[Supplied information Boundary: Start]

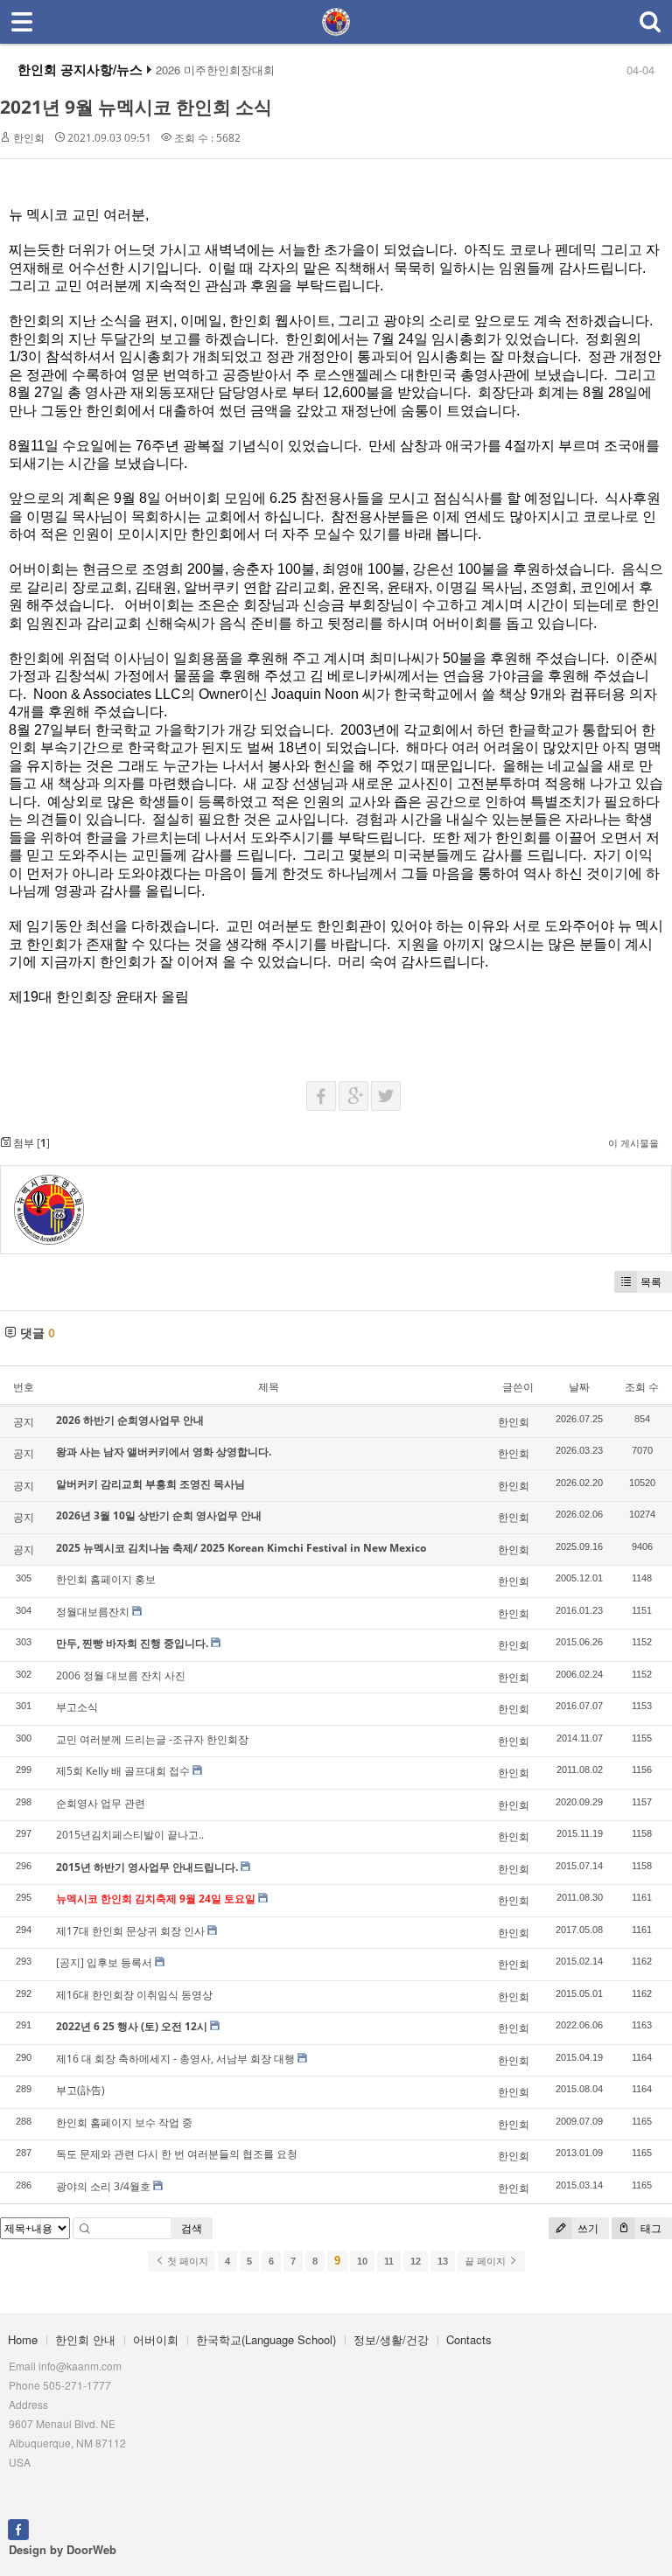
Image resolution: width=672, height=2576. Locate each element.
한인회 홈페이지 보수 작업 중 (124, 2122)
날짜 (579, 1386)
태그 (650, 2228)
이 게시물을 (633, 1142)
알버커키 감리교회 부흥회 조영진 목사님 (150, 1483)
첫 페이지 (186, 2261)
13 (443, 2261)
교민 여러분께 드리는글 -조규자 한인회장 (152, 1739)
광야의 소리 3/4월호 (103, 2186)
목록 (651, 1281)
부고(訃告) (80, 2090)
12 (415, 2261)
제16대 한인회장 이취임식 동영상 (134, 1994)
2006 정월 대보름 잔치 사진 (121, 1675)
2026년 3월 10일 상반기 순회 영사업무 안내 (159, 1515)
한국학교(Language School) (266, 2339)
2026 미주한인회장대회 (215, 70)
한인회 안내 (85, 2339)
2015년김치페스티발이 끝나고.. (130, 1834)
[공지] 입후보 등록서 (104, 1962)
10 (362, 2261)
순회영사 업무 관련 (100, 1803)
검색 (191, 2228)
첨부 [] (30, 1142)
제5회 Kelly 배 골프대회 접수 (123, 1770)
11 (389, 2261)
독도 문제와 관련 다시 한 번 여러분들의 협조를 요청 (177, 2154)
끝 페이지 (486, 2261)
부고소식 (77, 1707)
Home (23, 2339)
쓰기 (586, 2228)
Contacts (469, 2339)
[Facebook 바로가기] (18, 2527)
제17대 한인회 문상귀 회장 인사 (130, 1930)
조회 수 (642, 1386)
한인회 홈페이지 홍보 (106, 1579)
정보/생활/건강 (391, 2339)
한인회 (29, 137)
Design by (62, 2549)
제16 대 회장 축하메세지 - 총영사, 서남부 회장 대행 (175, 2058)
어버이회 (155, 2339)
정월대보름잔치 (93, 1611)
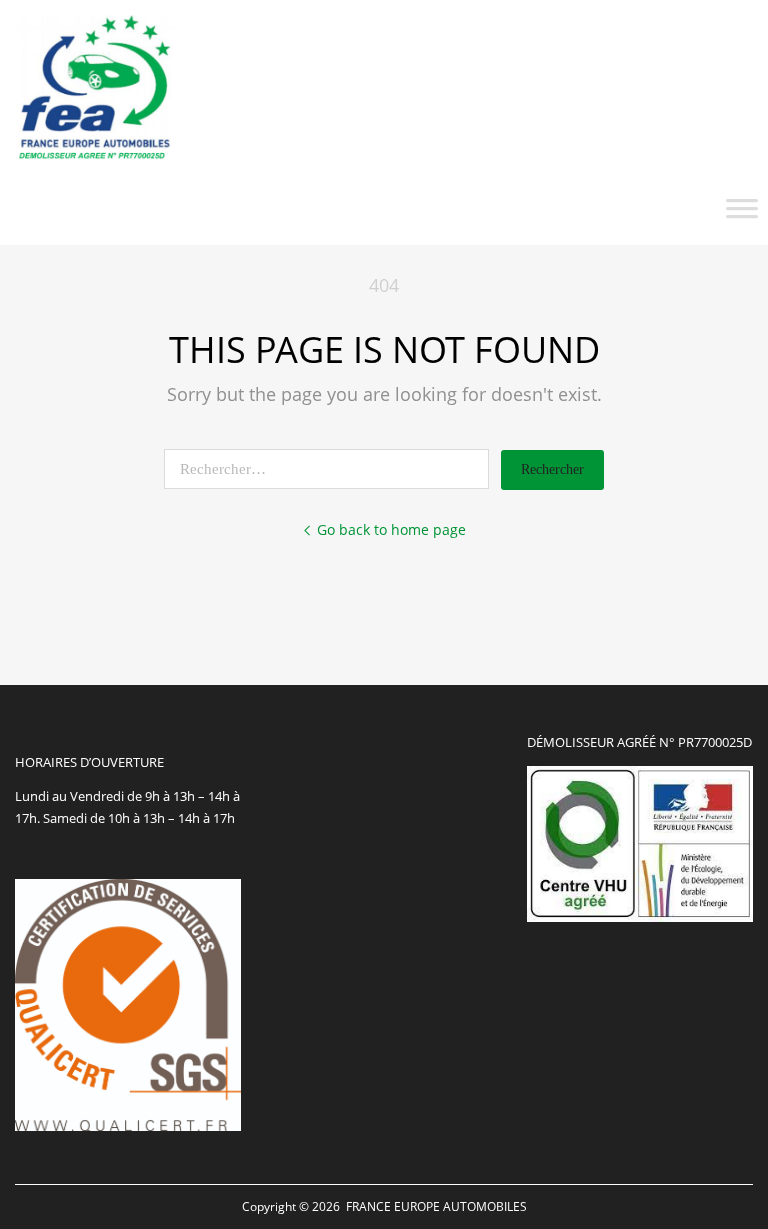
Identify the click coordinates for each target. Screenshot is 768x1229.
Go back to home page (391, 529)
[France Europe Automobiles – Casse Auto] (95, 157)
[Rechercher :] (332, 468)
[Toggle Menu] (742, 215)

[Supplied information Boundary: End]

* _What needs to be done_
Above are the records; from them, give again exactly the lines from the one containing "이 게시물을 (633, 1142)" through the one containing "정보/생활/건강 (391, 2339)", both included.

* _Answer for this exercise_
이 게시물을 (633, 1142)
알버커키 감리교회 부흥회 조영진 목사님 (150, 1483)
첫 페이지 (186, 2261)
13 (443, 2261)
교민 여러분께 드리는글 -조규자 한인회장 (152, 1739)
광야의 소리 3/4월호 (103, 2186)
목록 (651, 1281)
부고(訃告) (80, 2090)
12 (415, 2261)
제16대 한인회장 이취임식 동영상 (134, 1994)
2006 정월 대보름 잔치 사진 (121, 1675)
2026년 3월 10일 상반기 순회 영사업무 안내 (159, 1515)
한국학교(Language School) (266, 2339)
2026 미주한인회장대회 (215, 70)
한인회 안내 (85, 2339)
2015년김치페스티발이 끝나고.. (130, 1834)
[공지] 입후보 등록서 (104, 1962)
10 (362, 2261)
순회영사 업무 관련 (100, 1803)
검색 (191, 2228)
첨부 [] (30, 1142)
제5회 Kelly 배 골프대회 접수 (123, 1770)
11 (389, 2261)
독도 문제와 관련 다시 한 번 여러분들의 협조를 요청 (177, 2154)
끝 페이지 (486, 2261)
부고소식 (77, 1707)
Home (23, 2339)
쓰기 (586, 2228)
Contacts (469, 2339)
[Facebook 바로가기] (18, 2527)
제17대 한인회 문상귀 회장 인사 (130, 1930)
조회 수 (642, 1386)
한인회 홈페이지 홍보 (106, 1579)
정보/생활/건강 (391, 2339)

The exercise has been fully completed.